→ EXERCISE 1: In the passage on the novel The Man Who Smiled, where does Wallander go to stay to help himself cope with angst?
→ EXERCISE 2: Write the next part of the passage on the novel The Man Who Smiled, picking up after its final sentence.

→ EXCERPTED PASSAGE:
──────────────────────────────

To help himself cope with angst, Wallander goes to stay in Skagen, on the tip of Denmark's Jutland. Valuing solitude, he is somewhat annoyed to have a visitor from Ystad, Sten Torstensson, a quiet-living solicitor with whom he used occasionally to go sailing. Torstensson has sought him out because he is worried: his father, senior member of the partnership, has died in what has been officially pronounced a car accident, just outside the sequestered Farnholm Castle. But Torstensson is convinced that it was no accident.

While Wallander forces himself to express sympathy, he refuses to get interested, let alone involved. He has decided to resign from the police force; cases like this belong to his traumatic past. But when he returns to Ystad, he learns that Torstensson has been killed - shot in his office. All thoughts of resignation evaporate; anomie and depression give way to determination to discover why this father and son died, and also to penetrate, during weather appropriately dominated by fog, the huge Farnholm-quartered multinational that surely connects up with the double tragedy.

The Man Who Smiled has in its art much in common with other Mankell novels. Its opening chapter gives readers a privileged but partial view of the seminal event. We move over to Wallander at a point before his professional (and personal) enmeshment in the affair. This is, here as elsewhere, just a bit of a cheat, since we are given information that the methodology of the novel proper - scrupulously following both police procedure and Wallander's arduous cerebrations - would otherwise block. Yet without such knowledge our emotional engagement would be the less, as would our admiration for Wallander's deductions.

──────────────────────────────

→ SOURCE MATERIAL:
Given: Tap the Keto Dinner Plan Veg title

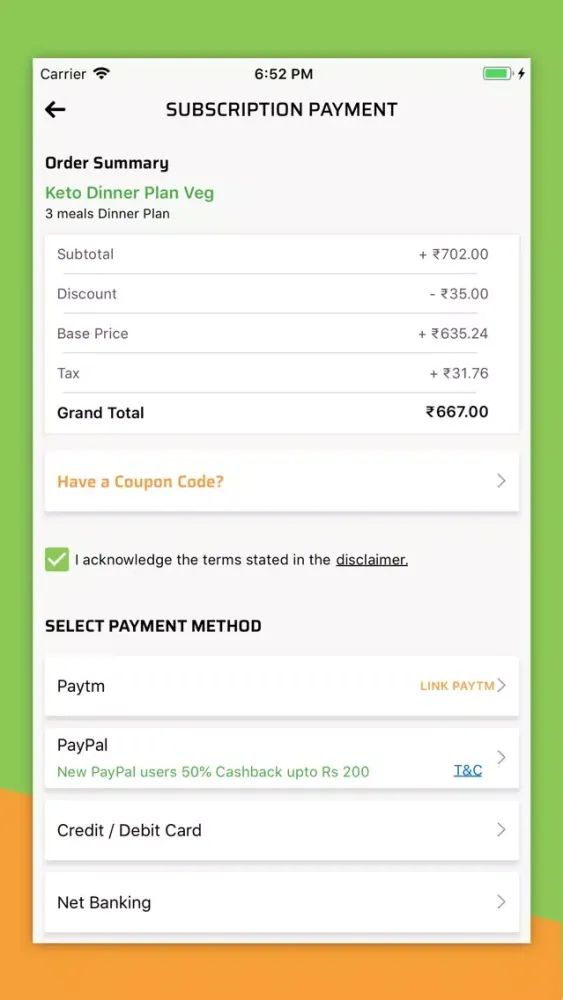Looking at the screenshot, I should click(x=129, y=193).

──────────────────────────────

→ ANSWER AREA 1: Skagen, on the tip of Denmark's Jutland.

→ ANSWER AREA 2:
The novel describes a clear if hazardous trajectory, from the meeting in Skagen to the routing of the killer. But all the time its real subject, as with its fellows, is the health of Sweden, for which Ystad is a convincing paradigm. The Man Who Smiled is set during the right-wing monetarist government of Carl Bildt, which diagnosed the Swedish Model as moribund, and whose buzz-word was deregulation. The Swedes voted Bildt out in 1994, though his legacy remains.

Wallander and his colleagues recognise that their country has changed, yet in their working lives they are still animated by that belief in community which was a cornerstone of Sweden's folkhem. It is this passion for a fair society, sometimes proudly acknowledged, sometimes borne as a private burden, which gives all of Mankell's novels their depth. The last scenes of The Man Who Smiled constitute a vivid vindication of it.